Silvio Berlusconi has been Italy’s prime minister three times, making him the country’s longest-serving post-war premier. His leadership was undermined by sex scandals, and by the growing Euro zone sovereign debt crisis, and Berlusconi resigned as prime minister in November 2011, but mounted a comeback in late 2012.
Italy braced for market backlash after Silvio Berlusconi pulls plug on government
Reuters in Rome
Italy's economy minister played down the risk that financial markets will punish Italy when they open today, after Silvio Berlusconi pulled his ministers out of the cabinet and provoked a crisis that has increased the risk of early elections.
The centre-right leader's dramatic move effectively brought down the government of Prime Minister Enrico Letta.

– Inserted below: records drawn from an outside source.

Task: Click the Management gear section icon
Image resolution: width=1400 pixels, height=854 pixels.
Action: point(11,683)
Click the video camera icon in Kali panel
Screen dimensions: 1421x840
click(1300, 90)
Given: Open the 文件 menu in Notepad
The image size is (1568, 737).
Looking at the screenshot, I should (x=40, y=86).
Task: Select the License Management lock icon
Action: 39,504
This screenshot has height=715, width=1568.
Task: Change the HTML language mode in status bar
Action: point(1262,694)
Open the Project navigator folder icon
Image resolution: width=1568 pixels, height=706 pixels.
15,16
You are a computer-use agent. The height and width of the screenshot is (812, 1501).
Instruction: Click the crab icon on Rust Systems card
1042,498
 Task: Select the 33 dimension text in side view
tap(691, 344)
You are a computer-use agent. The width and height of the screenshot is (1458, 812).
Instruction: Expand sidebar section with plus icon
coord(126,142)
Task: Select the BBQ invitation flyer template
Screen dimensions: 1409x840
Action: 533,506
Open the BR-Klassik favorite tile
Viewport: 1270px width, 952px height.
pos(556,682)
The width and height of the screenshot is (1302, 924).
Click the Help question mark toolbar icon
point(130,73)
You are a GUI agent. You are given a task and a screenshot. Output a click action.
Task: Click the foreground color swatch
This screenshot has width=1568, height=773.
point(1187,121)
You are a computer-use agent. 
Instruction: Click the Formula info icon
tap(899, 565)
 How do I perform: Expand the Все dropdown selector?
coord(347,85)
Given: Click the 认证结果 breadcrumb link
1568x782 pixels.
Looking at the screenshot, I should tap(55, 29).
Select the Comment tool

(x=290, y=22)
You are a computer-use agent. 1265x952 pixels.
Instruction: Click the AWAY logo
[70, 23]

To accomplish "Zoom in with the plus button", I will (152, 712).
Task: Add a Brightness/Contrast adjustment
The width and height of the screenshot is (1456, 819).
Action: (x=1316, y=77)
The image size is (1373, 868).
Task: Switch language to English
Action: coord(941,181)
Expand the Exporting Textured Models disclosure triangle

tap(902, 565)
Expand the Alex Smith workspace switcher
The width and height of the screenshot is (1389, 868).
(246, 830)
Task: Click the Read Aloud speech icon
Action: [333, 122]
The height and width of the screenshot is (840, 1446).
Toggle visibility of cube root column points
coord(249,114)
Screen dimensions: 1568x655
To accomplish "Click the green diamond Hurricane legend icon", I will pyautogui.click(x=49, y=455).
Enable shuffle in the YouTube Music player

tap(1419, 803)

"I think the uncertainty connected to the government's instability has been to a large extent already factored in during the last few weeks," Economy Minister Fabrizio Saccomanni told business daily Il Sole 24 Ore.
Letta was due to meet President Giorgio Napolitano yesterday and will address parliament early this week.
Coalition infighting had already thwarted efforts to push through important reforms Italy needs to emerge from a two-year recession. The resignations will delay those reforms even further. Friction between the two sides had been rising for weeks following moves to expel Berlusconi from parliament after his conviction for tax fraud last month.
The political tensions have worried investors, with Italy's borrowing costs hitting a three-month high on Friday.
Saccomanni said markets knew Italy had already got its public finances into line and the economy was improving.
"I hope that this trust [by the markets] will be confirmed," he said.